Oregon Ombudsman Report Says DHS Could Have Prevented Woman’s Death

Oregon Department of Human Services regulators missed red flags and made missteps that could have prevented the death of an 83-year-old woman with dementia who slipped out of a memory care facility unaccompanied, a state report released this week found.

Ki Soon Hyun was found deceased last year on Christmas Day in a wooded region about half a mile from Mt Hood Senior Living, the troubled memory care facility in Sandy that was supposed to protect her. She spent the night outside, dying alone in the frigid cold. She had moved into Mt Hood Senior Living just two days before her death.

The Oregon Long-Term Care Ombudsman, an independent state office tasked with holding DHS accountable for its long-term care regulation, launched an investigation after her death. The ombudsman’s report details numerous problems with the facility, including its lack of a qualified manager or safety plan. It directly implicates state officials with the Oregon Department of Human Services, which regulates memory care and other long-term care facilities, for failing to intervene to protect residents both before and after Hyun’s death.

“Every step of the way was a stumble and a failure, initially by a lack of a response, a lack of acknowledging red flags and concerns they knew prior to the resident’s death in December,” Fred Steele, Oregon’s long-term care ombudsman, said in an interview with the Capital Chronicle.

■ **Extracted material**:

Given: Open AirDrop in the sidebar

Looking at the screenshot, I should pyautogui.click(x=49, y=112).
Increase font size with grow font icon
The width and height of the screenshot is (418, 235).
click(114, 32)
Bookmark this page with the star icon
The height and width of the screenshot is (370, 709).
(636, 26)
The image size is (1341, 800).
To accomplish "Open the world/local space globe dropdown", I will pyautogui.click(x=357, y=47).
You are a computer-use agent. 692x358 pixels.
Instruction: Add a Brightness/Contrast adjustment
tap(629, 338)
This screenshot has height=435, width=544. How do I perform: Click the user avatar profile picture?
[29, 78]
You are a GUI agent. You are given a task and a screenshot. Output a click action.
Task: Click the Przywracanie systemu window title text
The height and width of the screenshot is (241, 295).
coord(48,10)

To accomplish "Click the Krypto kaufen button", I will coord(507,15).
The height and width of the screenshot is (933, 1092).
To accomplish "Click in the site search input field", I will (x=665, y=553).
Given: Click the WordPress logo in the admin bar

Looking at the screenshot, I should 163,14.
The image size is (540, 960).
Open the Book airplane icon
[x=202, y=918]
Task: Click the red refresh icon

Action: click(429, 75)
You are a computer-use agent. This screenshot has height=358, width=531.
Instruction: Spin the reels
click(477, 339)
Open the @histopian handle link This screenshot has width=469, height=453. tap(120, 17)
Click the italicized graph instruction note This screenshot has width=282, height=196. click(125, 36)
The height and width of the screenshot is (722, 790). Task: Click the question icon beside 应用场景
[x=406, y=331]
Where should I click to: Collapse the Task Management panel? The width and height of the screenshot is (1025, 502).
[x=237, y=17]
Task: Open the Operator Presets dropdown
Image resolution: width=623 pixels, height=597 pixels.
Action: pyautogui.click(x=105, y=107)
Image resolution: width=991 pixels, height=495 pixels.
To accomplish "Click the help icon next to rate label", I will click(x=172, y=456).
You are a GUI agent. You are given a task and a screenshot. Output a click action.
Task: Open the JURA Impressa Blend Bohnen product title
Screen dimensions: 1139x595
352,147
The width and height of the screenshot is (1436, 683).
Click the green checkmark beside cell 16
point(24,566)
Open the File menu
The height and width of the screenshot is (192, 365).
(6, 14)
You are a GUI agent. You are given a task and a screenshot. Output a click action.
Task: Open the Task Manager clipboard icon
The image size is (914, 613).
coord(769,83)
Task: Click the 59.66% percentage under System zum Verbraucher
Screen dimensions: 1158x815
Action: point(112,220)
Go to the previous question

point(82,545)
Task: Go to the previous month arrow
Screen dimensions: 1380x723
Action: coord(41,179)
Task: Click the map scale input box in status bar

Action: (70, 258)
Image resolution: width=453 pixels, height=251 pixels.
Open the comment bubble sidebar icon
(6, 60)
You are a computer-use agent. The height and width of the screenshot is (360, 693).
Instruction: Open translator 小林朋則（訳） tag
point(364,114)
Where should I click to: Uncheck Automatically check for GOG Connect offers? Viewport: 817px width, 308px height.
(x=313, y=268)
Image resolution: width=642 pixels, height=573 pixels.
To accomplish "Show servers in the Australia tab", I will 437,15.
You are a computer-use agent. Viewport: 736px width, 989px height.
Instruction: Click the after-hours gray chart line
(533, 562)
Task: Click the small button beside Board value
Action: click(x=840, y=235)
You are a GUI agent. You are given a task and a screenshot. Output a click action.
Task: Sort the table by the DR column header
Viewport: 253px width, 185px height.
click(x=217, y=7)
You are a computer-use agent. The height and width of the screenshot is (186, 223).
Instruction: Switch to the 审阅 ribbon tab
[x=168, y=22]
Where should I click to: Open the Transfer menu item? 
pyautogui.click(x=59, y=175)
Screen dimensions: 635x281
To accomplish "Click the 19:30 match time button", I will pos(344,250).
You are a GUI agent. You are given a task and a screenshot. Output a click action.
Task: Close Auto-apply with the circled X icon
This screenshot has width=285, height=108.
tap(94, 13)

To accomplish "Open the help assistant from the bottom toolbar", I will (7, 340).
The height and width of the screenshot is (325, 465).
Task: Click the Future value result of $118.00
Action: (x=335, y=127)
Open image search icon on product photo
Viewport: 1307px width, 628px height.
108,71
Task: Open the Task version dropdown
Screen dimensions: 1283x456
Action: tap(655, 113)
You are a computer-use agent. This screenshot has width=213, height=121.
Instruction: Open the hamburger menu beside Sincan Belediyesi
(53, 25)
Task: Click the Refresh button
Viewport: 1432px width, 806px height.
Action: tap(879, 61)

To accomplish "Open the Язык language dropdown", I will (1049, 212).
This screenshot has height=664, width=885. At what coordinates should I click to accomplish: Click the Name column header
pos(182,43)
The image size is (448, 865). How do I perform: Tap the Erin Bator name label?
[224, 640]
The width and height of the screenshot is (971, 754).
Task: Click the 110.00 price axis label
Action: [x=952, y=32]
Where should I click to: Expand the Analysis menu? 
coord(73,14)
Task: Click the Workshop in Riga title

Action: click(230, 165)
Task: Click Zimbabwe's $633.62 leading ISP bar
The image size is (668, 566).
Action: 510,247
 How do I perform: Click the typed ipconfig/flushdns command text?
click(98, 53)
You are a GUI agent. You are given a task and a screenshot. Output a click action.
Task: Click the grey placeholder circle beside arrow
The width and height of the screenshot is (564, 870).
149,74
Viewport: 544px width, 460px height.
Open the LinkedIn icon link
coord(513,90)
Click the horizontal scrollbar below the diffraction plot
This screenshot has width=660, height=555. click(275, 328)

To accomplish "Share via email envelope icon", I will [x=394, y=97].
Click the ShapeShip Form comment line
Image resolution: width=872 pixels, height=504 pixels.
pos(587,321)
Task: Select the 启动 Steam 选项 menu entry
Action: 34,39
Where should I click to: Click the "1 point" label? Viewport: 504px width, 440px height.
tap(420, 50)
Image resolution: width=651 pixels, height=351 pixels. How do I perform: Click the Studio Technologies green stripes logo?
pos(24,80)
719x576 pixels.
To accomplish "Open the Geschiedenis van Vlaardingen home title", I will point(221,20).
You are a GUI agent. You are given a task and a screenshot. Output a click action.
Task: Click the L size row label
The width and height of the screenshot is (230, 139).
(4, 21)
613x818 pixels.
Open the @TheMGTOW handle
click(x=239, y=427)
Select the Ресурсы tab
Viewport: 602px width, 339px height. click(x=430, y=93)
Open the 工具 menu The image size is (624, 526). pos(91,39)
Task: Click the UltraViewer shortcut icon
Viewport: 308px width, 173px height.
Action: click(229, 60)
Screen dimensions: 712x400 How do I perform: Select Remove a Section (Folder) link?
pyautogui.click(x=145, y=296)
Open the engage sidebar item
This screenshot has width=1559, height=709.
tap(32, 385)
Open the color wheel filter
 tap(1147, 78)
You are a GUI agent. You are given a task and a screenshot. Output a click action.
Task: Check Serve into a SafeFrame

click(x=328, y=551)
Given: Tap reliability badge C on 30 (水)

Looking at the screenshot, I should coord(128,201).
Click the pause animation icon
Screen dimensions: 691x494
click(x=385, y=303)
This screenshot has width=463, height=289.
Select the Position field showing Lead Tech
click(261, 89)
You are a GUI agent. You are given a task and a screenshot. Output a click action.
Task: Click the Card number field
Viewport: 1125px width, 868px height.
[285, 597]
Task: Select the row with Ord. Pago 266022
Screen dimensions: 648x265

■ **Problems and tasks**:
A. Answer these from the article on the ombudsman report:
(i) How old was Ki Soon Hyun?
(ii) How many days before her death had she moved into Mt Hood Senior Living?
(iii) Who is Oregon's long-term care ombudsman?
B. Reproduce word for word the part of the article on the ombudsman report that opens with the words containing "Oregon Ombudsman Report" and closes with "before her death.".
The records have no connection to the article on the ombudsman report.

■ **Activity answers**:
A.
(i) 83
(ii) Two days
(iii) Fred Steele

B.
Oregon Ombudsman Report Says DHS Could Have Prevented Woman’s Death

Oregon Department of Human Services regulators missed red flags and made missteps that could have prevented the death of an 83-year-old woman with dementia who slipped out of a memory care facility unaccompanied, a state report released this week found.

Ki Soon Hyun was found deceased last year on Christmas Day in a wooded region about half a mile from Mt Hood Senior Living, the troubled memory care facility in Sandy that was supposed to protect her. She spent the night outside, dying alone in the frigid cold. She had moved into Mt Hood Senior Living just two days before her death.